((

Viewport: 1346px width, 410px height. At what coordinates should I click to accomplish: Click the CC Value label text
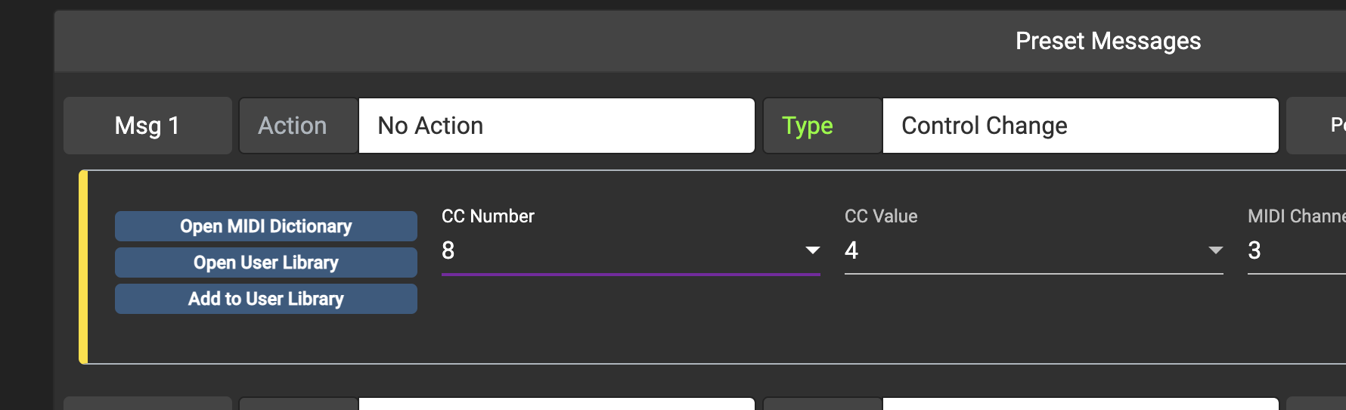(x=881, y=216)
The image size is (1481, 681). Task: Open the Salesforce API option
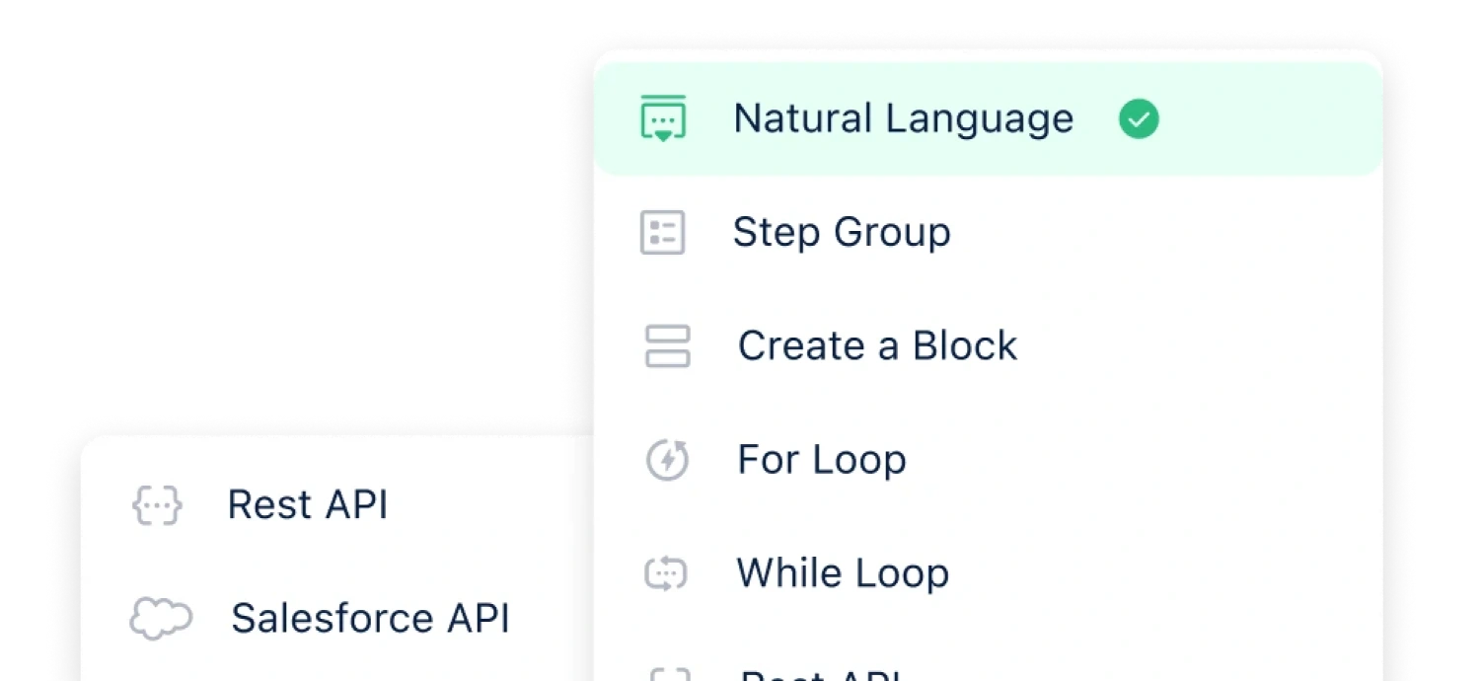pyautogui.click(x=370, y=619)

))
((

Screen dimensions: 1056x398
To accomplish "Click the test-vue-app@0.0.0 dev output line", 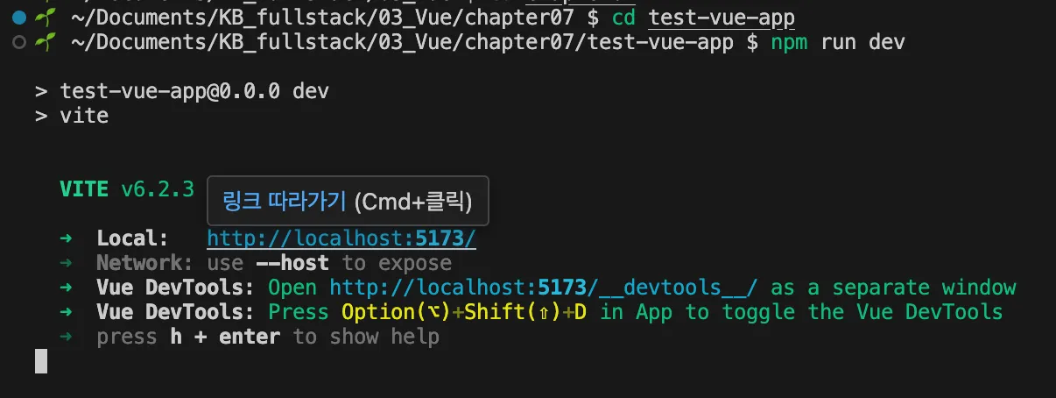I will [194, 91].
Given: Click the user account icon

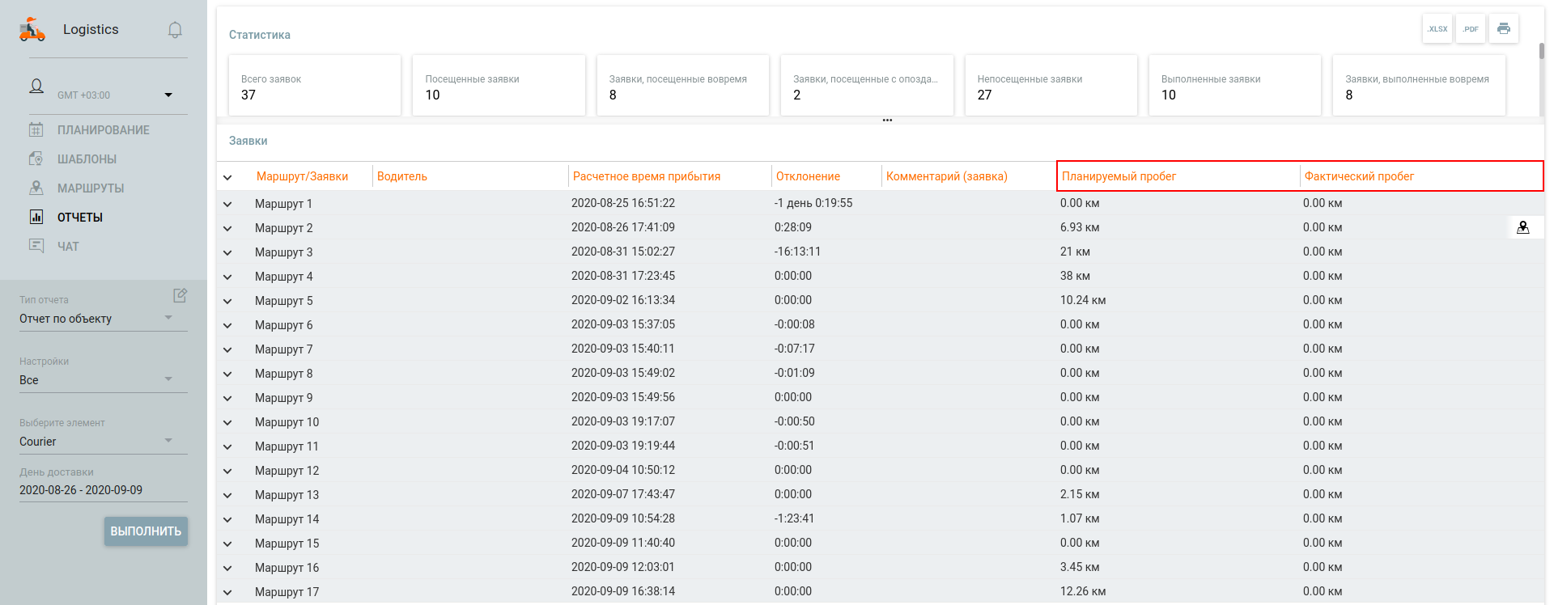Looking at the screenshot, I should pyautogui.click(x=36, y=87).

))
((

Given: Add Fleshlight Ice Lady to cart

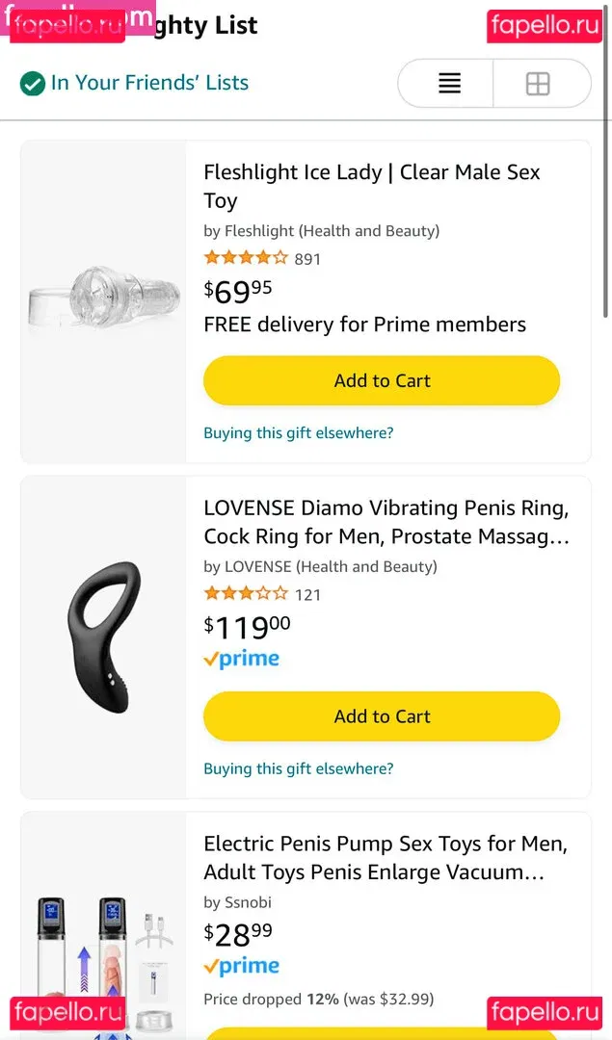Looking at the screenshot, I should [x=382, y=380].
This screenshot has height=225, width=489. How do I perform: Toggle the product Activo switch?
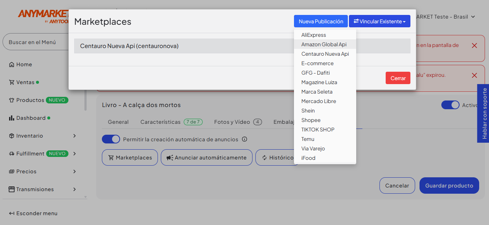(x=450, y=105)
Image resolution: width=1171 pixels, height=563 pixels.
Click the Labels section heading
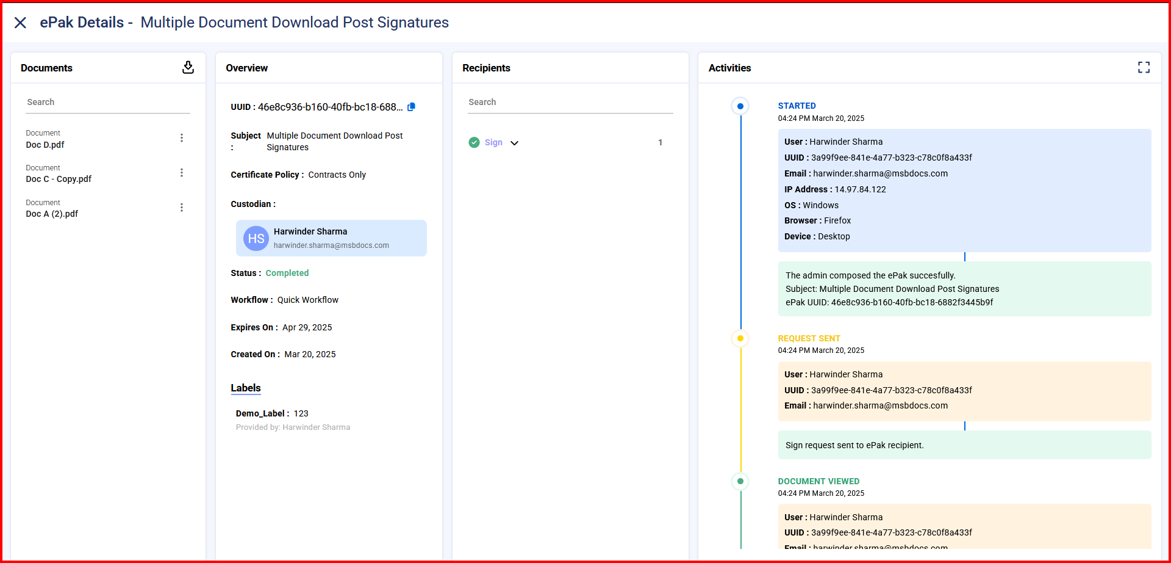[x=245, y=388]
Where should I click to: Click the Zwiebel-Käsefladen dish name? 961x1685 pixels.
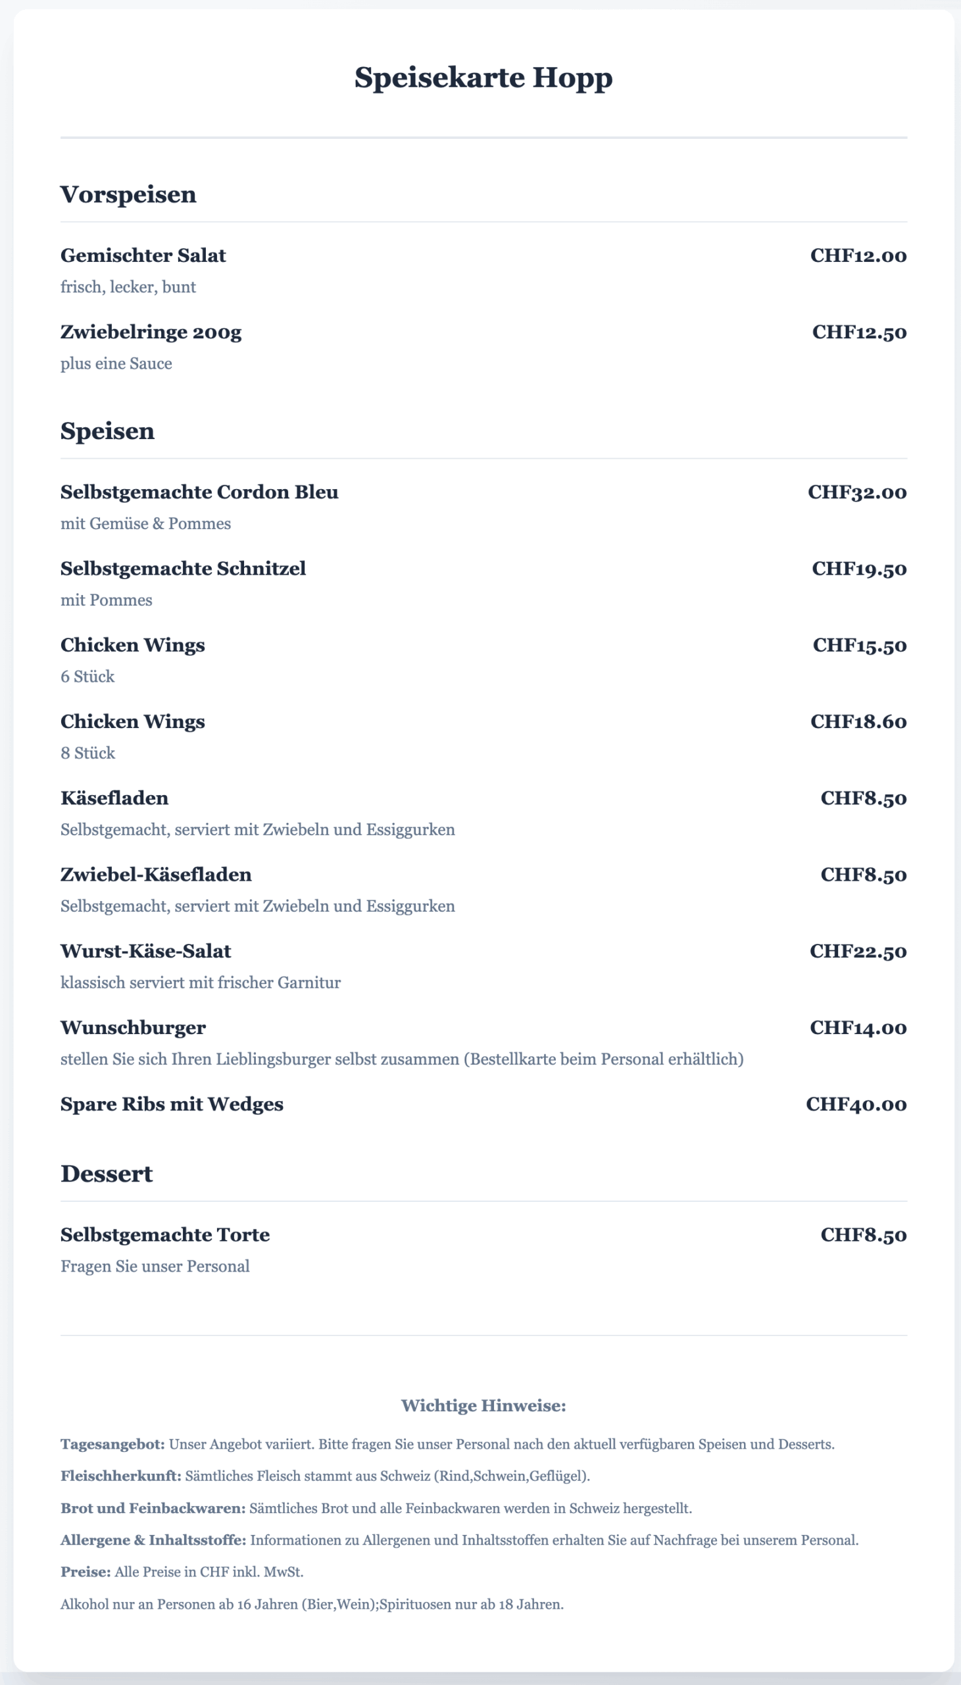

))

Exercise aim
Go through the entries line by line and count those with "pixels". Give only the count.

Response to this exercise
2